Eleanor, phone still in hand, relayed the question to CNO, then informed the President, “Estimated time of completion, five days.”

The President shook his head. “No. Tell them they’ve got twenty-four hours. I want the Turner to join the McCain, which I believe—” He brought up the CNO’s map on his computer screen. “Yes, there’s the McCain. South China Sea. I want McCain to steam north to the Taiwan Strait ASAP!”

And it was so ordered. The McCain would steam north immediately, the Turner to leave Washington State in the Pacific Northwest within twenty-four hours.

“The Turner’s CO didn’t like that, Mr. President,” proffered Eleanor. “Said it’s almost impossible to speed up overhaul from five days to one.”

“He doesn’t have to like it. He only has to do it.”

“Yes, sir.”

“Get me the McCain’s CO, Growly.”

“Admiral Crowley,” Eleanor reminded him diplomatically.

“No, Growly,” riposted the President. “Always bitching about how much more we give the other armed forces. He’s a pain in the butt.”

“Like Freeman,” put in Eleanor’s junior aide.

“Exactly, but Freeman’s retired, thank God,” replied the President, overhearing.

“Know their jobs though,” said Eleanor Prenty, giving her junior aide, who looked ready to join in the dissing of Freeman and Crowley, a withering look.

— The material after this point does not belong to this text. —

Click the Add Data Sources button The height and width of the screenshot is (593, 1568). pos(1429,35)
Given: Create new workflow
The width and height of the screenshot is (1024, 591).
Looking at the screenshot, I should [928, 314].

It told the aide he had best hold his tongue, though Eleanor realized she was being hypocritical. She’d not only ignored Freeman’s phone message to call him, she’d forgotten all about it. Freeman, despite his legendary status among military types, was regarded as a “has-been,” and the truth was, he had no political clout at all. In short, he was of no consequence to the administration’s agenda.

“You through to McCain?” the President asked impatiently.

“Not yet,” she replied, the image of the Nimitz-class carrier in her mind’s eye. The carrier was named after the Vietnam hero, Senator John McCain, who, after being shot down by North Vietnamese Communists, being held prisoner, and tortured in the “Hanoi Hilton” for years, would not cave in. Dragged out in front of the blinding TV lights in Hanoi with other American prisoners as Communist propaganda, McCain was blinking so much that it looked as if he might have a damaged retina. In fact, his apparent affliction was the personification of defiant cool, his blinking a Morse code message to those at home watching that what the Communists were saying was a load of BS.

Admiral Crowley was now on the line, his voice gruff as usual. He had to respect his Commander in Chief, but he detested politicians.

“Admiral!” said the President heartily, scrolling down Crowley’s file on screen in front of him. “How’s your boy Richard doing? Must be his final year at Annapolis?”

“Yes, sir,” came the admiral’s reply.

“Has his heart set on Fallon, I hear?” continued the President. Fallon was the top gun school in the Nevada desert.

“Well,” answered the admiral, “he’ll have to learn to walk before he can run.”

“I’m sure he’ll make it,” the President said, adding, “main thing is, Admiral, he’s following his passion. We parents can’t hope for much more than that.”

“True.”

“Admiral, there’s some kafuffle up in the Taiwan Strait. What we’re getting from Beijing and Taiwan is ’they started it first, not me’ stuff. You no doubt have been getting the traffic?”

“Commies are accusing Taiwanese marines of going after one of their offshore islands. Taiwan denies it. Taiwanese are accusing Chinese Communist patrol boats of going for one of their islands.”